Consistently profitable trading comes down to just three simple things. The three are the trading psychology, the system, and the risk and money management. Trading psychology means the big 3: discipline, confidence and consistency.
The trading psychology takes precedence because it is needed to make sure that the other two are followed. When they are not followed, a good system and sound risk and money management rules are of limited value. When you have trading psychology that is not achieved through sheer will, you can have the discipline, confidence and consistency that make the most of your rules and system.
Sticking to your system for any length of time is nearly impossible without having confidence in your system. A trader may be able to focus intently on their discipline, and may even be able to stick to it for a time, but often the first handful of losing trades will kill that confidence and with it goes the discipline.
When the sting of a string of losses comes along, especially for a trader that has not established a solid confidence in their system, the temptation to deviate from the system, to second-guess it, is very strong. The natural impulse to avoid the pain is great and only grows with each subsequent loss. Faith in the system drops each time another loss occurs, even if the loss came to be from the deviation from the system. In these circumstances, doubts, fear and anxiety usually run high.
So what is a trader to do to avoid this situation, or to remedy it if this situation has already been encountered?
A great deal of trading psychology comes from expectations and reality. Frustration comes when expectations aren’t met by reality. When a person doesn’t know what to expect, then anxiety set in. When a person knows what to expect and what to do, then confidence is there. Worst case is when the primary point of reference is the recent and painful losses, and only slightly less difficult to be confident when matters feel very uncertain.

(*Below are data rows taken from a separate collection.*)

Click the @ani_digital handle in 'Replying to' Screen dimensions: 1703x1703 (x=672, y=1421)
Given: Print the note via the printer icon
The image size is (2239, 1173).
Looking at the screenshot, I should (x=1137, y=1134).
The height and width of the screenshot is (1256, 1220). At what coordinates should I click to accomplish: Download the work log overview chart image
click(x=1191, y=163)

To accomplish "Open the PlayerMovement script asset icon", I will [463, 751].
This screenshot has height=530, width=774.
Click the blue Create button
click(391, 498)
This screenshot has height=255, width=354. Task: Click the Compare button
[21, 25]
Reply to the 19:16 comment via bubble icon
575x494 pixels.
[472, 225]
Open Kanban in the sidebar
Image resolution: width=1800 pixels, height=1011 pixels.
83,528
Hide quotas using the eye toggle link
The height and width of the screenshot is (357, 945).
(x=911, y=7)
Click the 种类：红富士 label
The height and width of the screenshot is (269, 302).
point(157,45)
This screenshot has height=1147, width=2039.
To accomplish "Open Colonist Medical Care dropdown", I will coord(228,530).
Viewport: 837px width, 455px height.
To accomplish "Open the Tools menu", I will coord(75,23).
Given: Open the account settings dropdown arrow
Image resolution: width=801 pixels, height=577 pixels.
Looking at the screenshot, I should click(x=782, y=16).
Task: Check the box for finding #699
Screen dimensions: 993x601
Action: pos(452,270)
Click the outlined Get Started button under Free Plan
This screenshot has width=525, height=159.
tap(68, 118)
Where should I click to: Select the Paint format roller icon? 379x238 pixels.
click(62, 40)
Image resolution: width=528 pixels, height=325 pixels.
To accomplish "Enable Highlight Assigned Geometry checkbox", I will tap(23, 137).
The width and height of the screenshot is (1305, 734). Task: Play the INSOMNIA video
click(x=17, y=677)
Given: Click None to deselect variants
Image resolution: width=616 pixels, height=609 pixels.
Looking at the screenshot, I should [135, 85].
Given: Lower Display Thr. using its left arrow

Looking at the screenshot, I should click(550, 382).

Since trading is an activity where losing trades will occur, the best way to establish confidence is to have a way to know what to expect – from the trading system. What is the way to make this happen? The trader can see what can realistically be expected and what can’t through system analysis and looking at the system metrics. The metrics give one a realistic and measured look at the capabilities and limitations of a system, particularly how many losing trades might be encountered during an overall profitable period of time. The primary benefit regarding the trader’s trading psychology is in the way the numbers from the analysis put things in a perspective that fends off the anxiety and doubt and makes for much easier discipline.
Once this is achieved, then the trader should track their metrics to ensure consistency and continuous improvement. It happens quite commonly for traders to experience major breakthroughs once they put in place the habit of analyzing their system and tracking the metrics. Confidence, discipline and consistency are the natural result of this activity, and frequently initiating this practice marks the turning point in the careers of many traders. It is vital as part of trading psychology that one properly analyze the metrics and track their numbers, as backtesting alone will only help to a limited degree.